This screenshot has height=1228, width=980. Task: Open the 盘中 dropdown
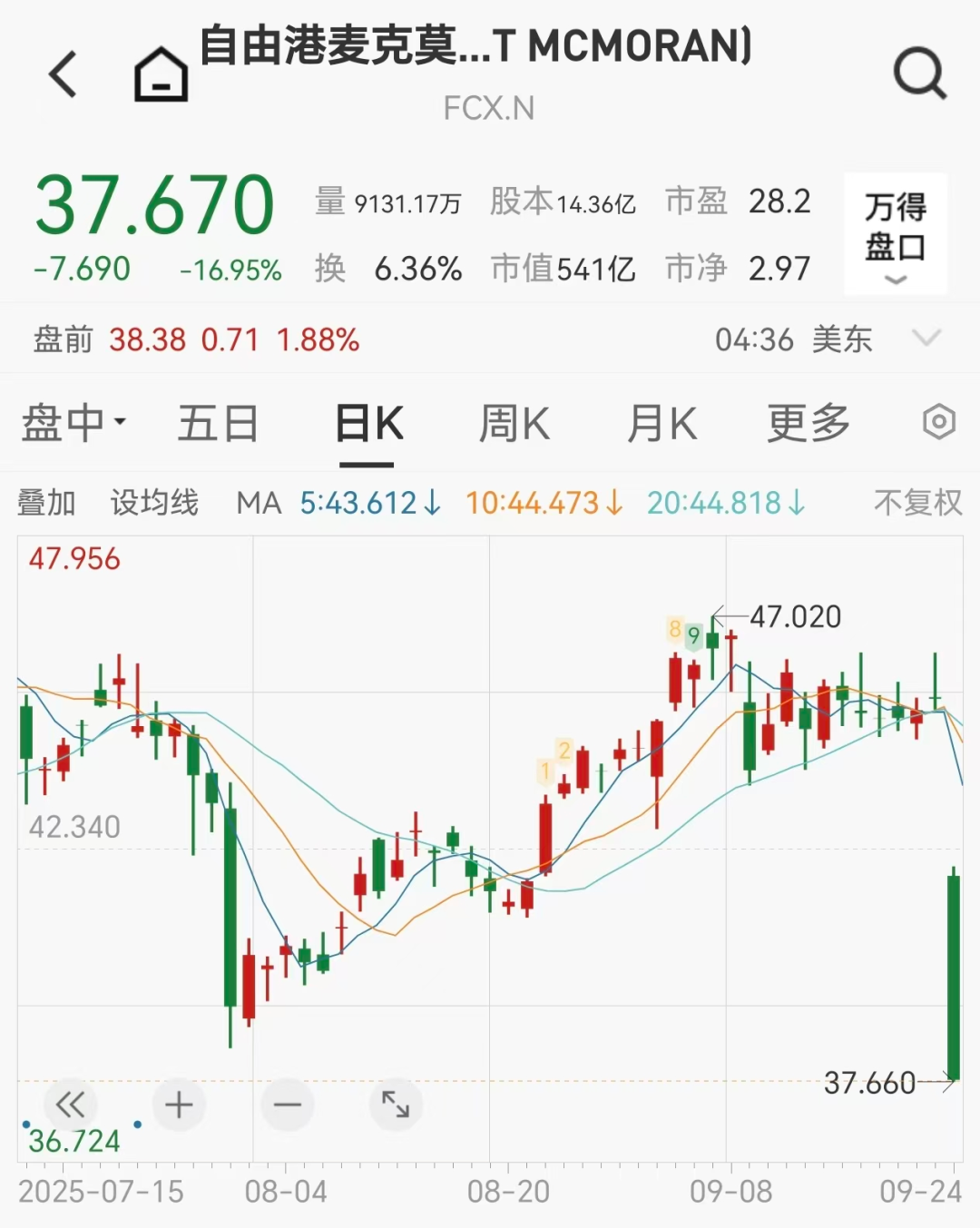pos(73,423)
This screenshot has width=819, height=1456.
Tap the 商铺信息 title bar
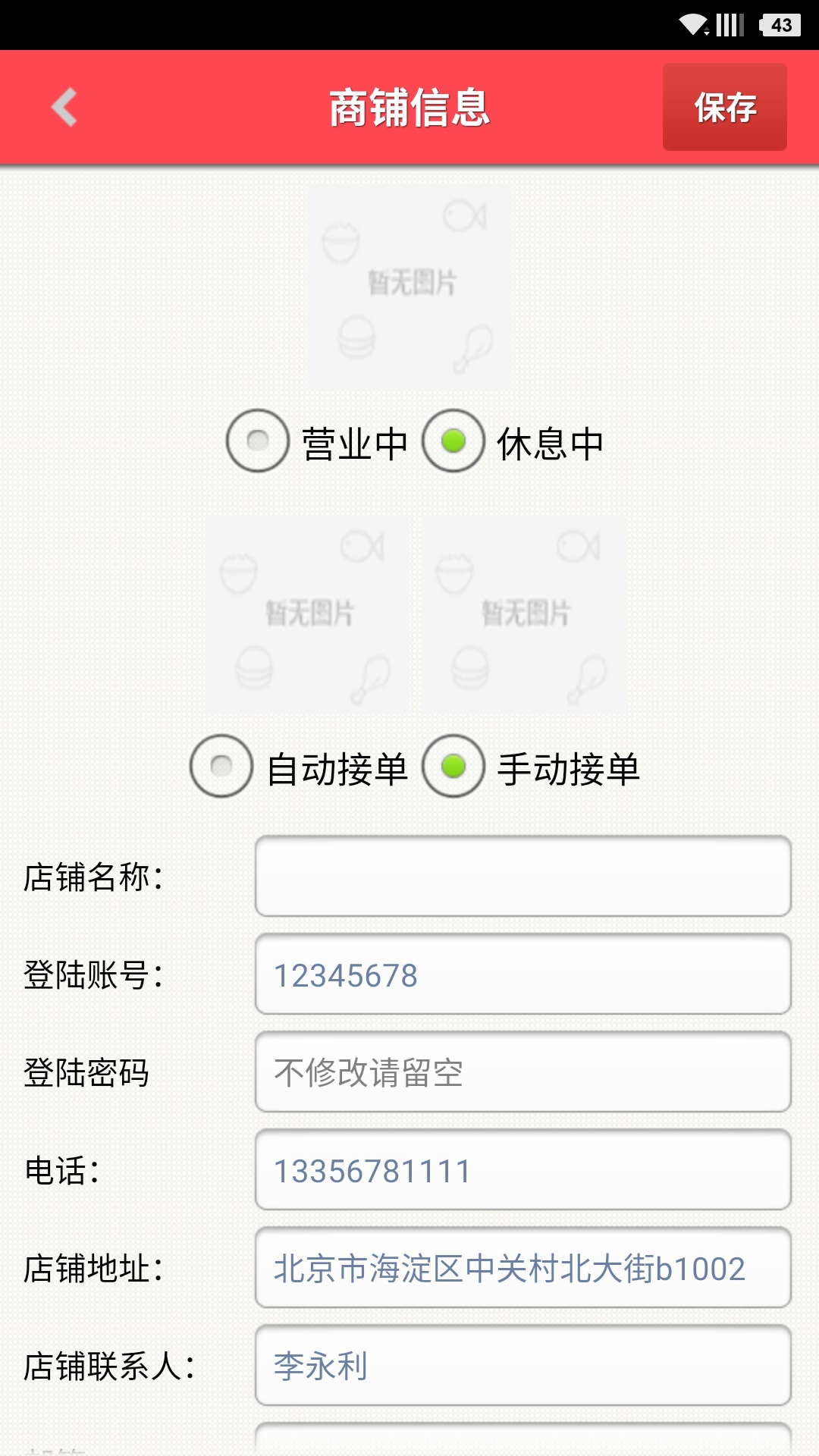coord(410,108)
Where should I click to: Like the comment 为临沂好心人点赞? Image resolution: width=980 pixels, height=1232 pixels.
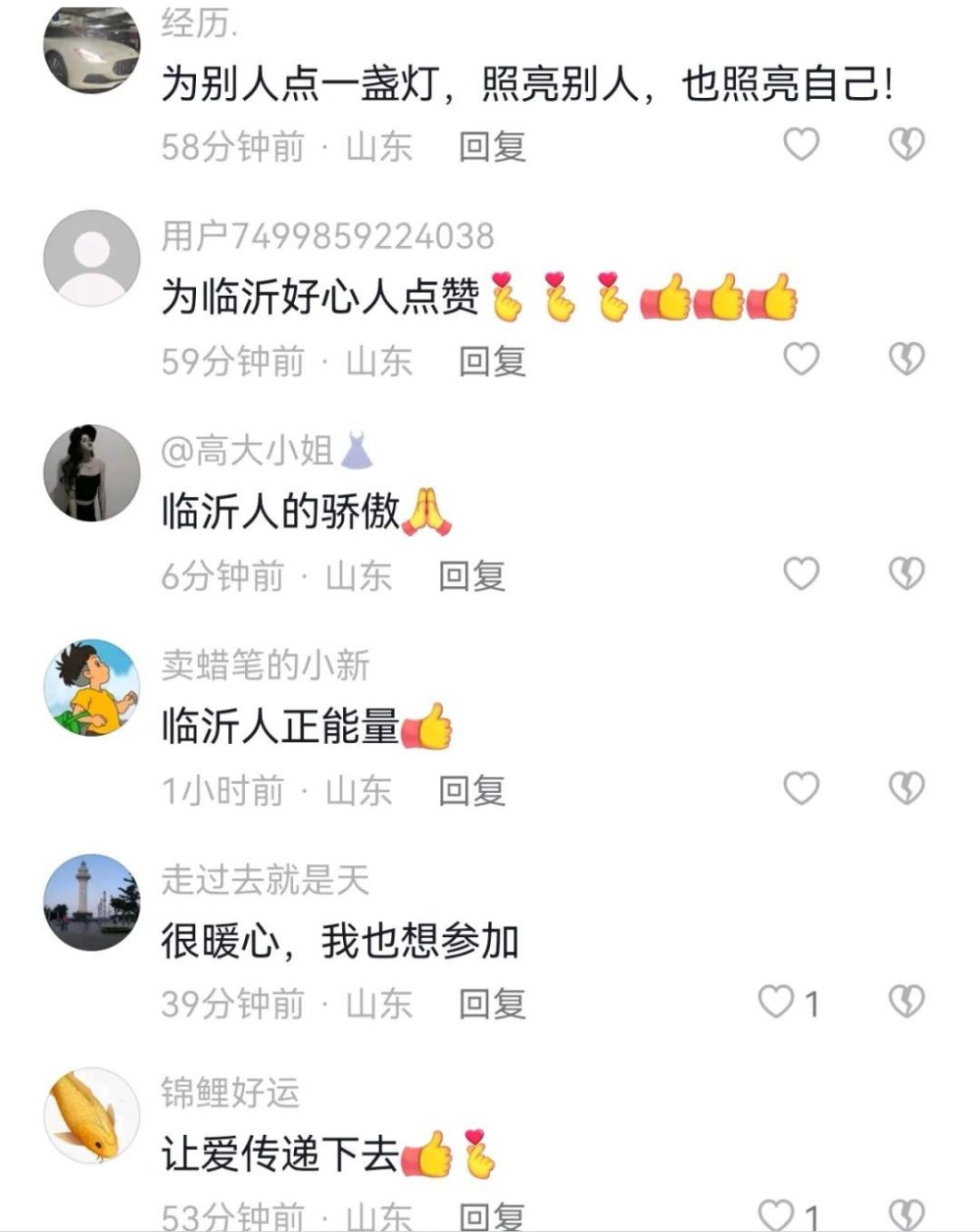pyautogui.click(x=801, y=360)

- - -

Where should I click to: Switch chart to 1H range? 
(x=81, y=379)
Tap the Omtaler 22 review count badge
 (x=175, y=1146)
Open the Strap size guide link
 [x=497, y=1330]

- - -

Quote the material word for word, starting with the line that contains "Where should I click to: Switch" and going on through the line that contains "[x=497, y=1330]".

**Completed exercise:**
Where should I click to: Switch chart to 1H range? 
(x=81, y=379)
Tap the Omtaler 22 review count badge
 (x=175, y=1146)
Open the Strap size guide link
 [x=497, y=1330]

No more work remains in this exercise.